No need to examine the printer. Just find a sheet of paper that printer printed, decode the dots, and then print your super illegal whatever with their printer's dots and a timestamp that makes sense for whatever you're framing them for doing. Nobody's ever gonna believe "the dots were a lie." They sound too much like fingerprints.
Or just go to a big box retailer, grab a couple of serial numbers off of the packaging, and then randomize per page.
Better than nothing, but you probably don't want to produce a document that purports to have been printed by three different printers that were likely only in the same place during a relatively short period surrounding when you went to see them. You'd be better off just making up serial numbers.
Nah, it's even better. "These messages were printed on a variety of different printers on three separate dates, but all of the printers were in an Office Depot during that time.

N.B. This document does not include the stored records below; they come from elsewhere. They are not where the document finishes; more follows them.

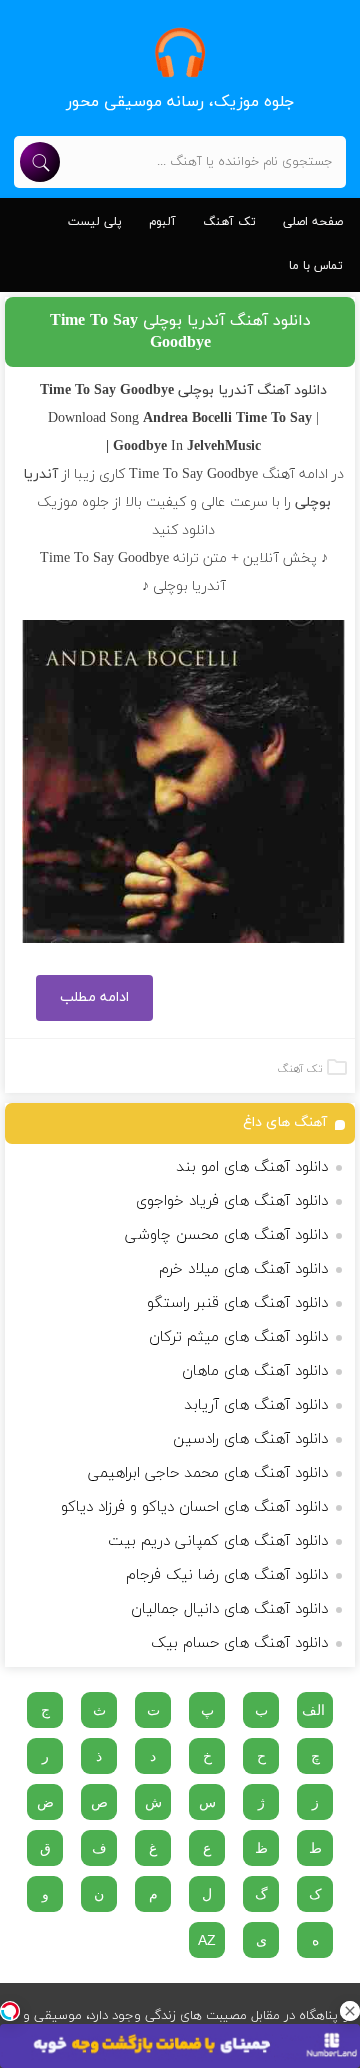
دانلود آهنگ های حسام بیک (239, 1643)
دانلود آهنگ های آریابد (256, 1405)
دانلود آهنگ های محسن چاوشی (226, 1235)
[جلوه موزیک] (180, 52)
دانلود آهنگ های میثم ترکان (238, 1337)
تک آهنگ (229, 222)
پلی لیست (95, 222)
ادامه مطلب (94, 997)
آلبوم (162, 222)
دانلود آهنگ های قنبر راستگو (237, 1303)
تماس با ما (316, 266)
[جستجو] (40, 162)
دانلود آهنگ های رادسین (250, 1439)
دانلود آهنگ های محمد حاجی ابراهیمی (208, 1473)
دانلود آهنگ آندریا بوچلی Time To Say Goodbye (180, 332)
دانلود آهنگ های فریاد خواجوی (232, 1201)
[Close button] (350, 2011)
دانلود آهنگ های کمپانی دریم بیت (218, 1541)
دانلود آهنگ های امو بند (252, 1167)
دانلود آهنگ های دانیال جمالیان (229, 1609)
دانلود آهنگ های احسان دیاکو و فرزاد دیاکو (194, 1507)
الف (313, 1710)
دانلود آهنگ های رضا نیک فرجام (227, 1575)
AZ (207, 1940)
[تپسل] (10, 2011)
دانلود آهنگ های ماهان (255, 1371)
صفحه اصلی (313, 222)
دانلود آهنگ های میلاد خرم (243, 1269)
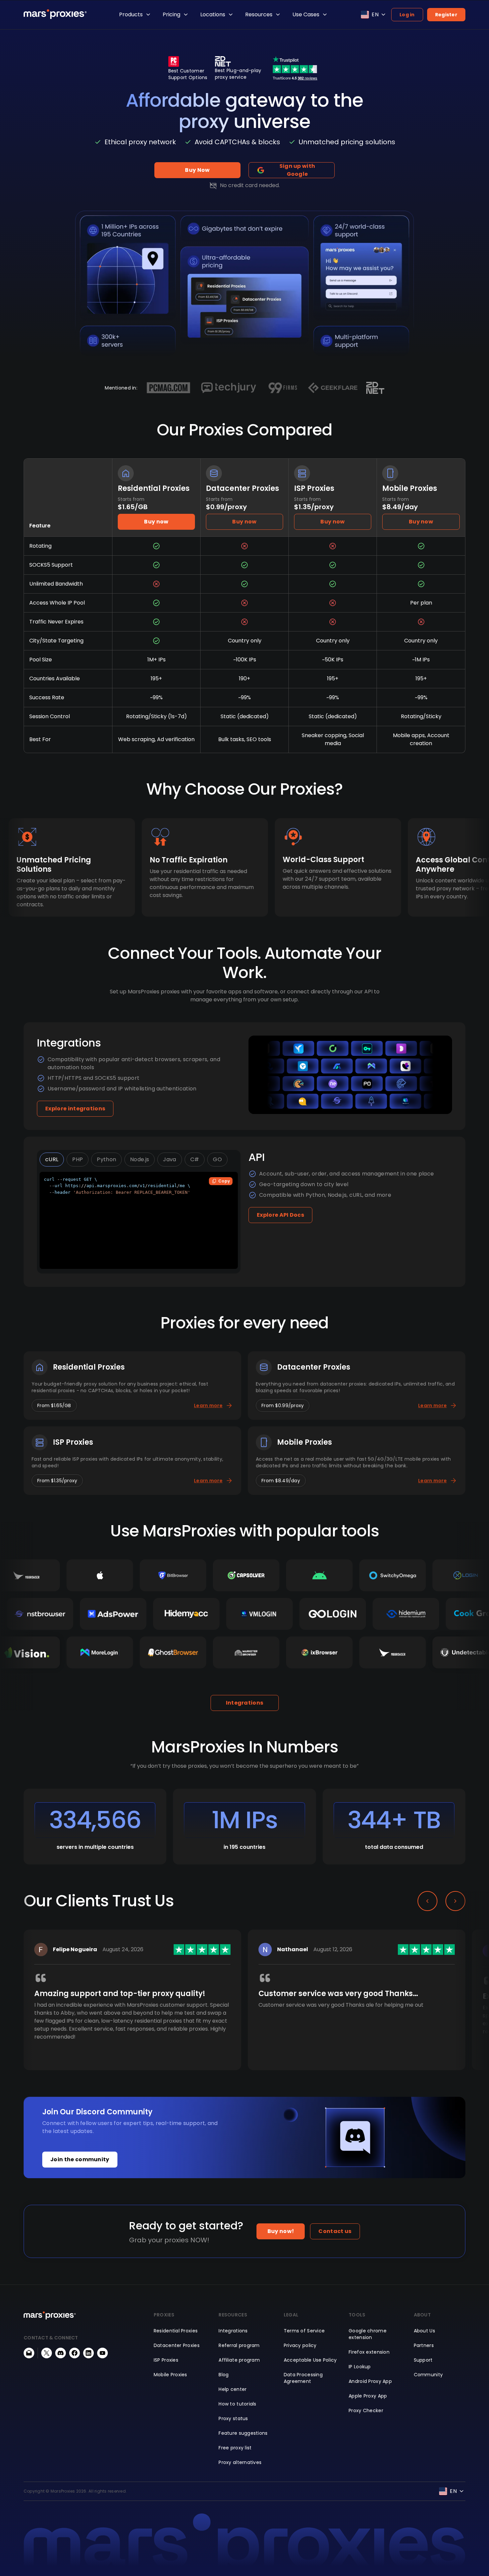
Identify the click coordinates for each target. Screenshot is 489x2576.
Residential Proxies (176, 2330)
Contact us (334, 2231)
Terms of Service (304, 2330)
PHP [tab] (77, 1159)
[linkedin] (88, 2353)
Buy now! (280, 2231)
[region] (244, 2010)
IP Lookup (360, 2366)
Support (423, 2360)
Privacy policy (300, 2345)
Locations (212, 14)
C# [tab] (194, 1159)
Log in (407, 14)
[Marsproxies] (55, 14)
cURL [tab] (51, 1159)
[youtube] (102, 2353)
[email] (29, 2353)
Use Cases (305, 14)
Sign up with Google (297, 170)
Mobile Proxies (170, 2374)
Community (428, 2374)
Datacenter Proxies (177, 2345)
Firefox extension (369, 2352)
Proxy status (233, 2418)
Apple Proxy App (368, 2396)
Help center (232, 2389)
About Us (424, 2330)
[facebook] (74, 2353)
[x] (46, 2353)
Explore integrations (75, 1108)
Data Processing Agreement (303, 2378)
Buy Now (197, 170)
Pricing (171, 14)
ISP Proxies (166, 2360)
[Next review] (455, 1901)
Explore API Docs (280, 1215)
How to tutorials (237, 2404)
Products (131, 14)
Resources (258, 14)
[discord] (60, 2353)
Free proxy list (235, 2447)
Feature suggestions (243, 2433)
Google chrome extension (368, 2334)
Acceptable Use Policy (310, 2360)
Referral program (239, 2345)
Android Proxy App (370, 2381)
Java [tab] (169, 1159)
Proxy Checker (366, 2410)
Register (446, 14)
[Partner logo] (168, 388)
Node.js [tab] (139, 1159)
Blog (224, 2374)
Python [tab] (106, 1159)
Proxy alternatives (240, 2462)
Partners (424, 2345)
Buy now (156, 521)
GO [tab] (217, 1159)
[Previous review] (427, 1901)
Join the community (79, 2159)
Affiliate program (239, 2360)
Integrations (244, 1703)
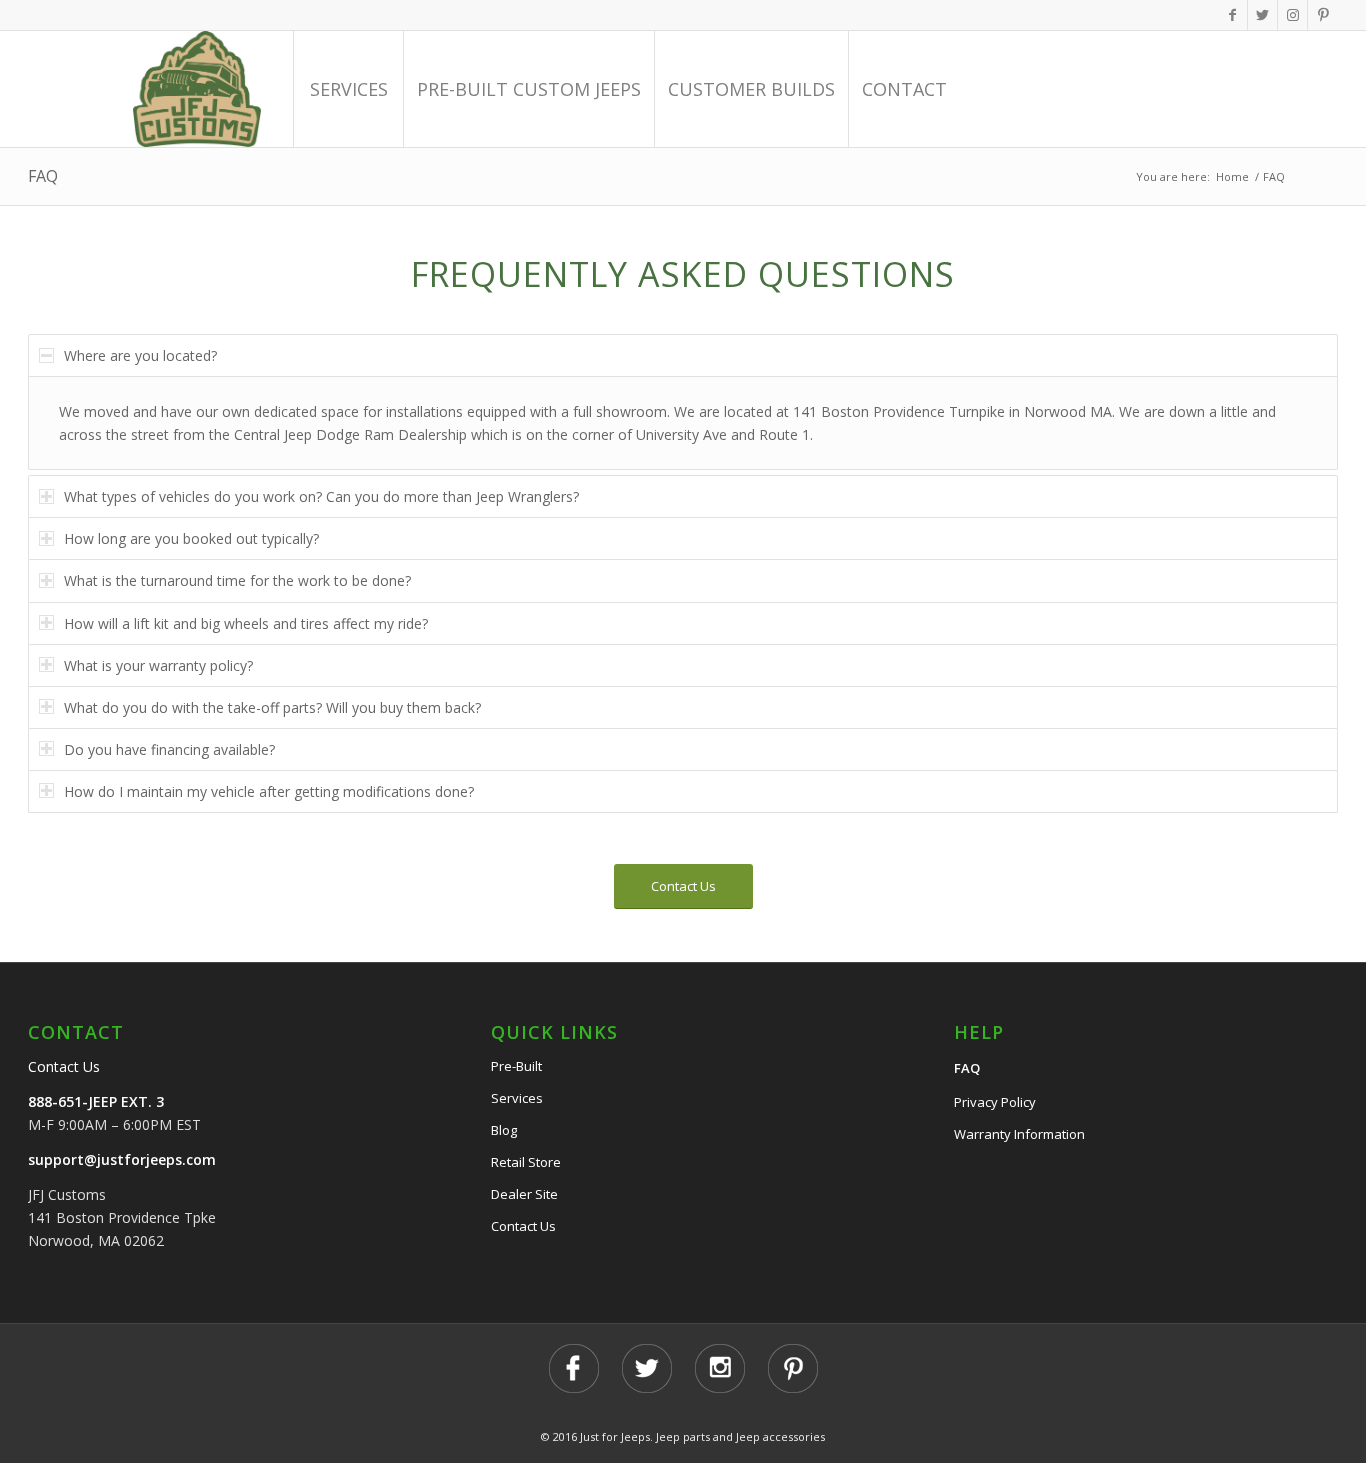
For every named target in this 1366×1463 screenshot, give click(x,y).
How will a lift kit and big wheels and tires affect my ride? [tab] (246, 623)
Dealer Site (524, 1194)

Now we just need to go through the footage of those days to see who was in that store on all three days." Meanwhile, you're in another state on those days, doing crime.
> on all three
Except if you can manipulate the timestamps, then they aren't relevant anymore, so the search space is much bigger than the intersection of each set of days.
It's the intersection of all the people who visited each printer at least once any time.
Yeah, but the police (and then the prosecutors if they find someone who matches) are operating under the theory that the tracking dots are correct. They really want the dots to be correct. They don't want the dots to be wrong. This is why nonsense like "fiber matching" lasted so long: the people prosecuting the crimes want it to be right so badly that they're practically on your team.
Or post a thread on r/inkjetssuck or some such, and just have people from all over the world go into the big box stores to get serials to post as a reply
Why is the randomizing step needed?
why randomize a mac address?
If everything you print has the same fictitious serial number, it's still a stable identifier that can be triangulated.
Got it. Then why the first step of go to the effort of getting real serial numbers from the big box store. If the dots signature going to be randomized?
It depends on how it gets the serial number. If it reads it from internal memory then spoofing your own serial number on each document print is the obvious workaround.